## Computer-Vision Applied to Embedded Real Time Traffic Control System

Hazzem Abdelhalim, Ziet Lahcene, Mouaz Mohamed Amine and Radjah Fayçal

EasyChair preprints are intended for rapid dissemination of research results and are integrated with the rest of EasyChair.

October 5, 2022



September 10 - 13, 2022, Konya, Turkey

### **Computer Vision Applied to Embedded Real Time Traffic Control System**

Hazzem Abelhalim<sup>\*1</sup>,Ziet Lahcene<sup>1</sup>, Mouaz Mohamed Amine<sup>1</sup>, and Radjah Fayça<sup>1</sup>

<sup>1</sup>Electronics department/technology faculty, Ferhat Abbas Setif1 University, Algeria

\*(abdelhalim.hazzem@univ-setif.dz) Email of the corresponding author

*Abstract* – In this work, the capabilities offered by the Pynq Z2 development board are used for designing computer vision applications. The FPGA part of the system with its basic overlay IPs were performed by Python language in addition to the Open-CV library to firstly process the video road traffic (detection and vehicles counting) and then show how the mixed design for an embedded real complex system is proceeded in a System On Chip (SoC). Some other components such as grayscale conversion edge detection by Sobel filter have been developed using Xilinx-Vivado Heigh Level Synthesis HLS and inserted into the base overlay of the Logic Part of the Zynq-7000 processor to increase the video processing speed approach used, the principal results and major conclusions.

#### Keywords - FPGA, ZYNQ, HLS, SOC, Embedded computer vision

#### I. INTRODUCTION

This Applications such as streaming video, recognition, image processing and highly interactive services place new demands on the computing units that implement these applications.

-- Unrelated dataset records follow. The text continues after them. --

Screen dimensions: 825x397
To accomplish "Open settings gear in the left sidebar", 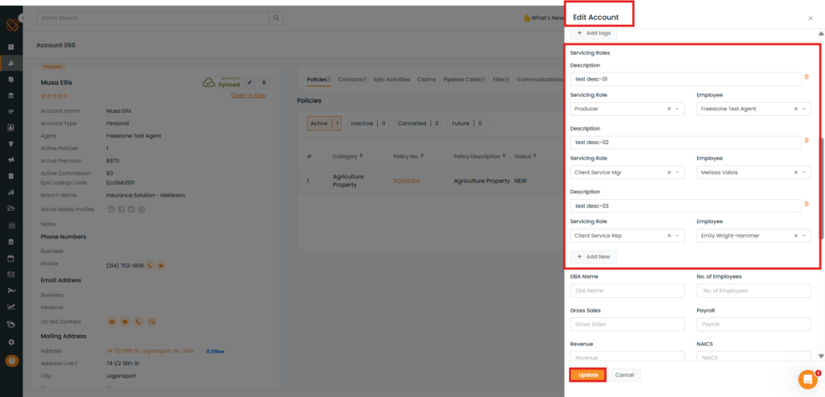I will [11, 342].
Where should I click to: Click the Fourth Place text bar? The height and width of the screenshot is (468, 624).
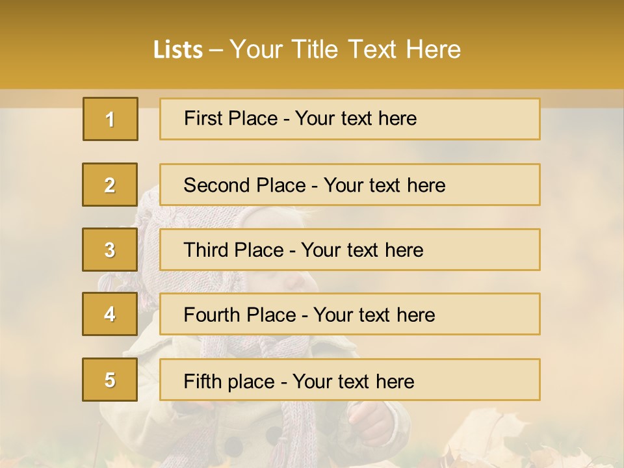[350, 315]
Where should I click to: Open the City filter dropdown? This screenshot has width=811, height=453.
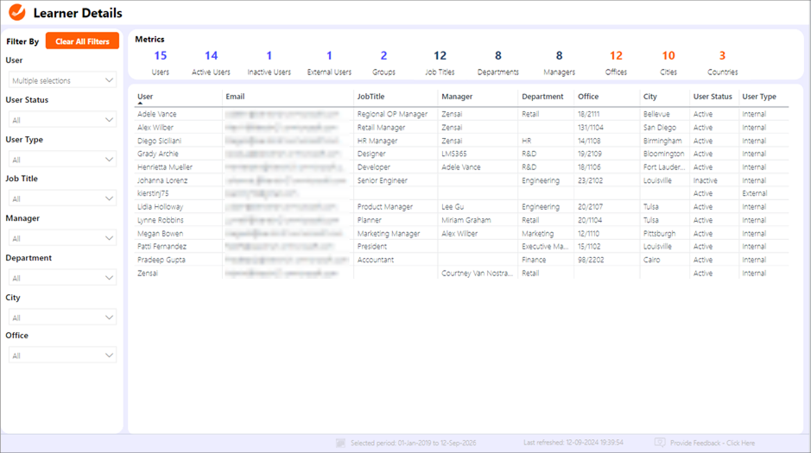point(62,318)
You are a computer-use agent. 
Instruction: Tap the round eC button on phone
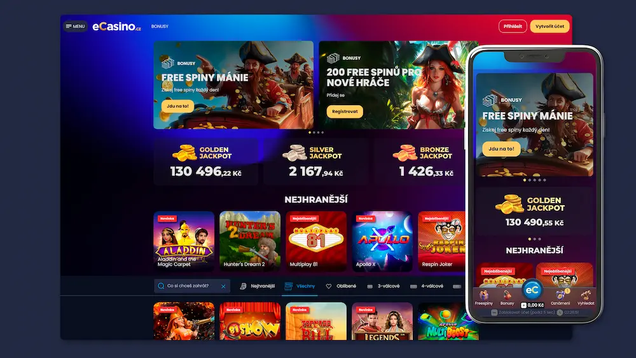pyautogui.click(x=532, y=290)
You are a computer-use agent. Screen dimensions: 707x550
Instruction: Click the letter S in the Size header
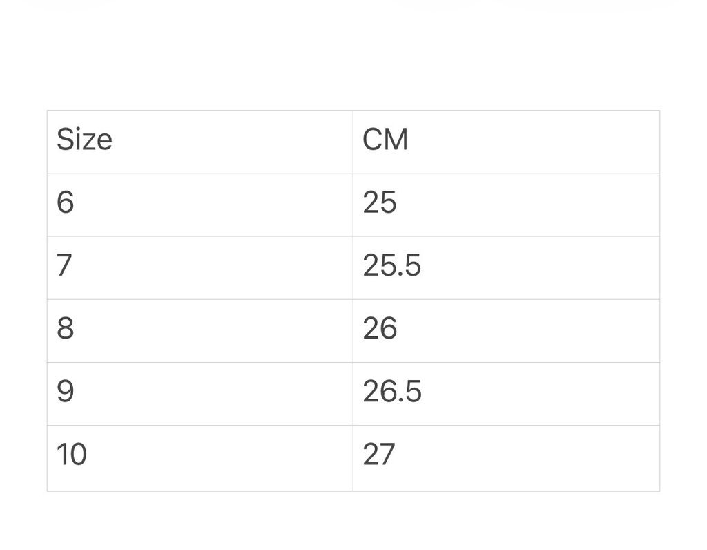click(x=64, y=140)
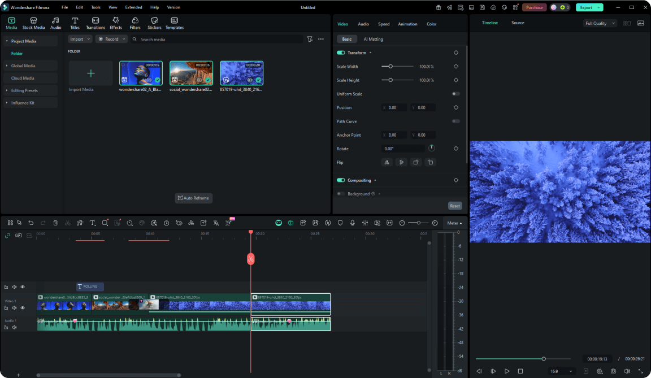Switch to the AI Matting tab

(373, 39)
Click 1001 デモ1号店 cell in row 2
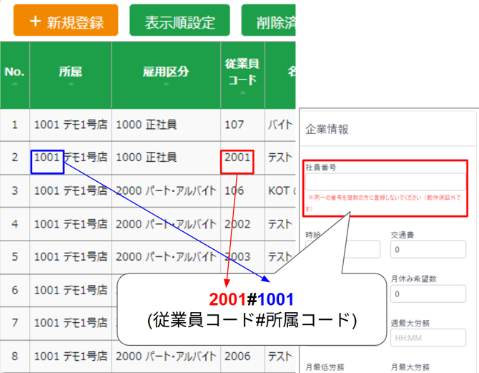This screenshot has height=373, width=479. point(70,158)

Hardware accelerated operations are the most appropriate way to increase performance using dedicated hardware architectures performing parallel processing. With the advent of Field Programmable Gate Array (FPGA) technology, hardware architectures can be implemented at lower cost. In fact, FPGAs are the basis of Reconfigurable Computing [37], a technology that offers great flexibility as well as unprecedented levels of performance. Indeed, performance can be significantly increased through the use of custom computing units running in parallel. These units are mapped onto a reconfigurable structure to achieve the benefits of an application-specific approach at the cost of a generalpurpose product. Costs and time-to-market are also reduced as the manufacturing phase is replaced by field programming. Finally, energy consumption can be reduced as the circuits are optimized for the application.

#### • Experimentation platform:

In this work we have used the PYNQ-Z2 which is a very good card, equipped with a Zynq 7020 processor, that can be used in several fields and applications such as image processing or sound processing thanks to its various input and output ports like HDMI-IN an HDMI-out that we used in our application.

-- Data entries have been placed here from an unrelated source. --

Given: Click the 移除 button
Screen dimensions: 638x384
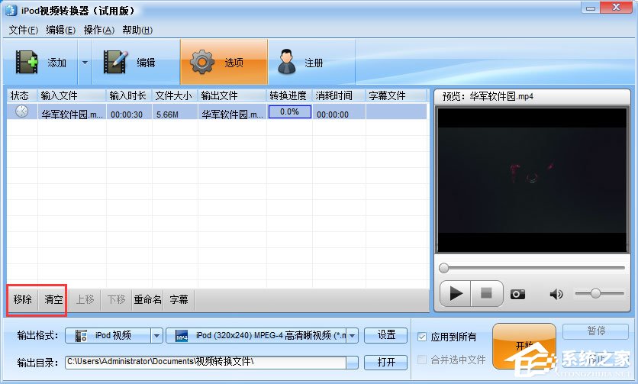Looking at the screenshot, I should pyautogui.click(x=22, y=299).
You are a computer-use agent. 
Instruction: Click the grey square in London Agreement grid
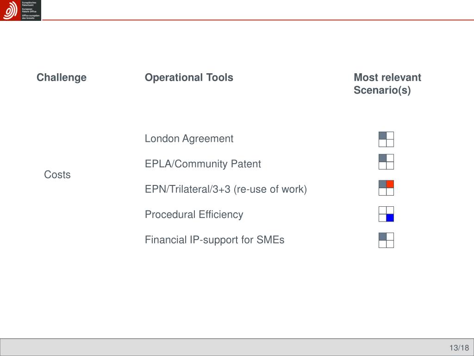click(382, 136)
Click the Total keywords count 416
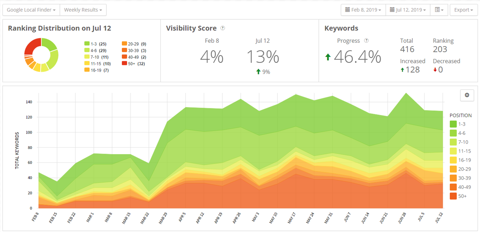 [407, 49]
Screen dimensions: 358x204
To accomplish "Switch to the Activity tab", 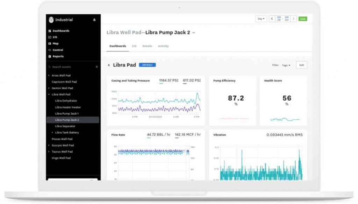I will 163,46.
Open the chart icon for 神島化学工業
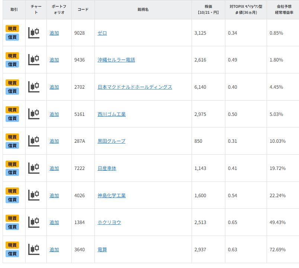 click(34, 195)
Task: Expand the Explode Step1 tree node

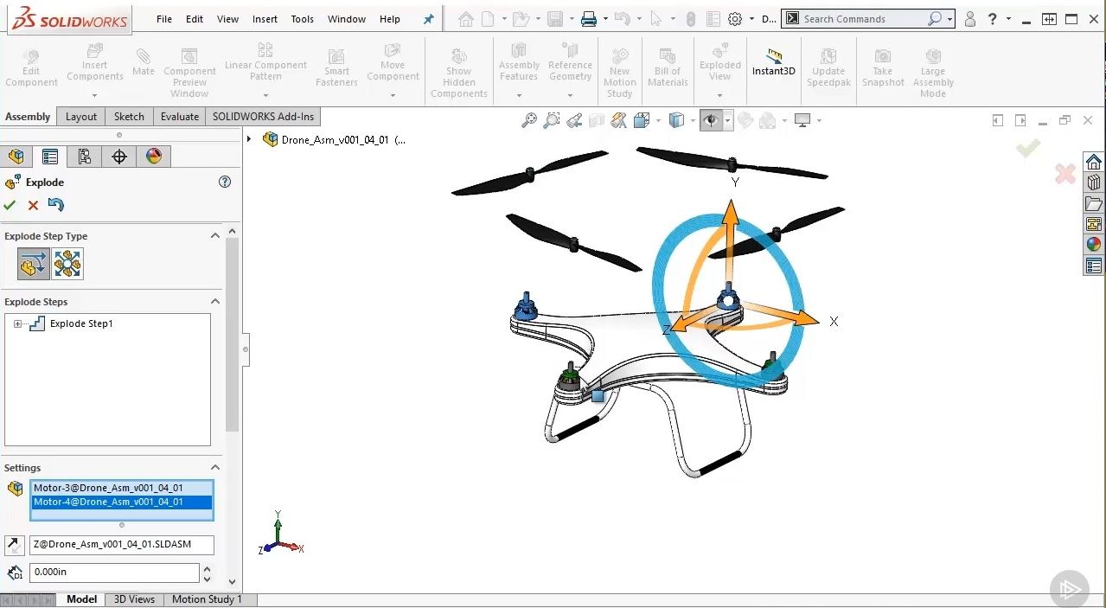Action: point(17,323)
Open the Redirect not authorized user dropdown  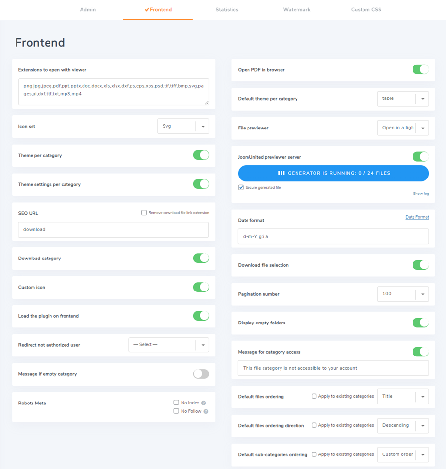(168, 345)
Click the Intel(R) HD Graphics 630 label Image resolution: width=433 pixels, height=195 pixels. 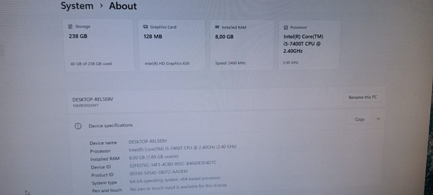(167, 64)
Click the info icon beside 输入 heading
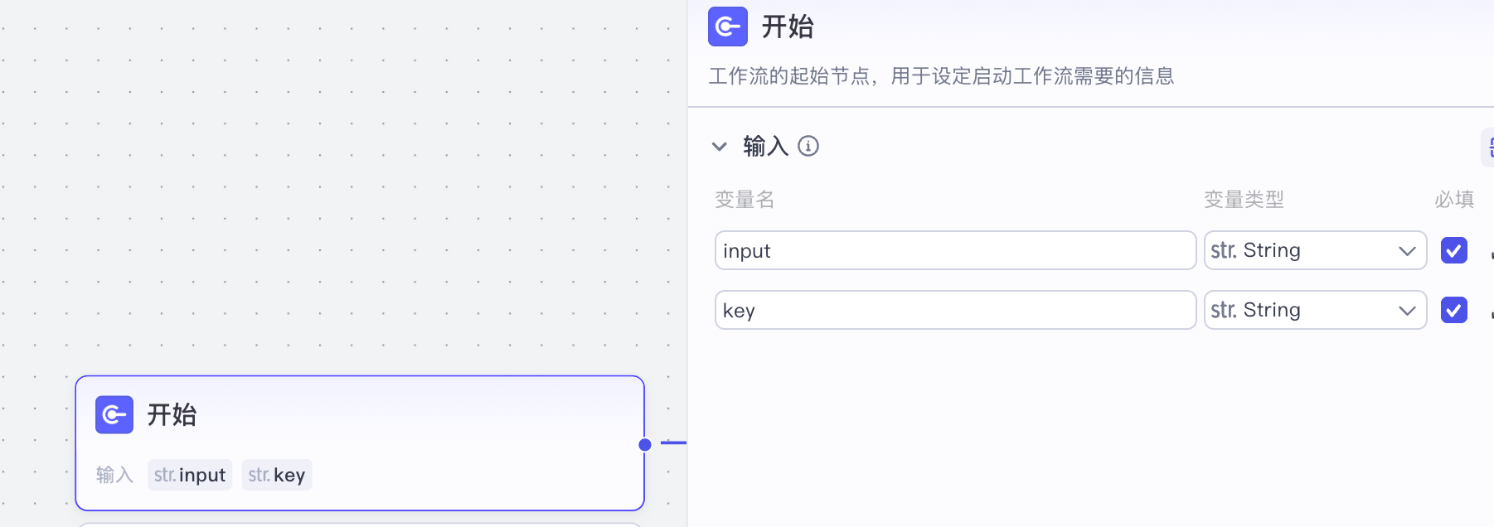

Fig. 1 The prototype board

#### • PL-PS Interface:

The PS-PL interface contains all the signals available to the PL designer to integrate PL and PS based functions. There are two types of interfaces between the two:

1. Functional interfaces that include AXI (Advanced eXtensible Interface) interconnect, MIO Extended EMIO (Extended Multiplexed Input/Output) interfaces for most I/O devices, interrupts, DMA (Direct Memory Access) flow control, clocks, and debug interfaces. These signals are available for connection to user-designed IP blocks in the PL.

2. Configuration signals that include Processor Configuration Access Point (PCAP), configuration status, Single Event Upset (SEU), and schedule/delete/reset signals [26].

#### • Working environment:

The environment PYNQ is a project from Xilinx-AMD<sup>®</sup> that makes the use of Xilinx platforms easier and by using the libraries of python and the libraries provided by Xilinx, the designer can benefit both de advantages of programmable logic (PL) and programming software (PS), so by using this environment we managed to build some computer vision applications.

#### • Overlay notion:

Overlays are reconfigurable architectures that can be implemented on FPGAs. They are regular designs described using the structural HDL language, but with reconfiguration capabilities. They can be considered as "softcore FPGA IPs". Thus, an overlay can be seen from two sides:

Firstly, it can be seen as the functional architecture or functional view is the top layer, it is the set of reconfigurable elements available for the applications targeting the overlay.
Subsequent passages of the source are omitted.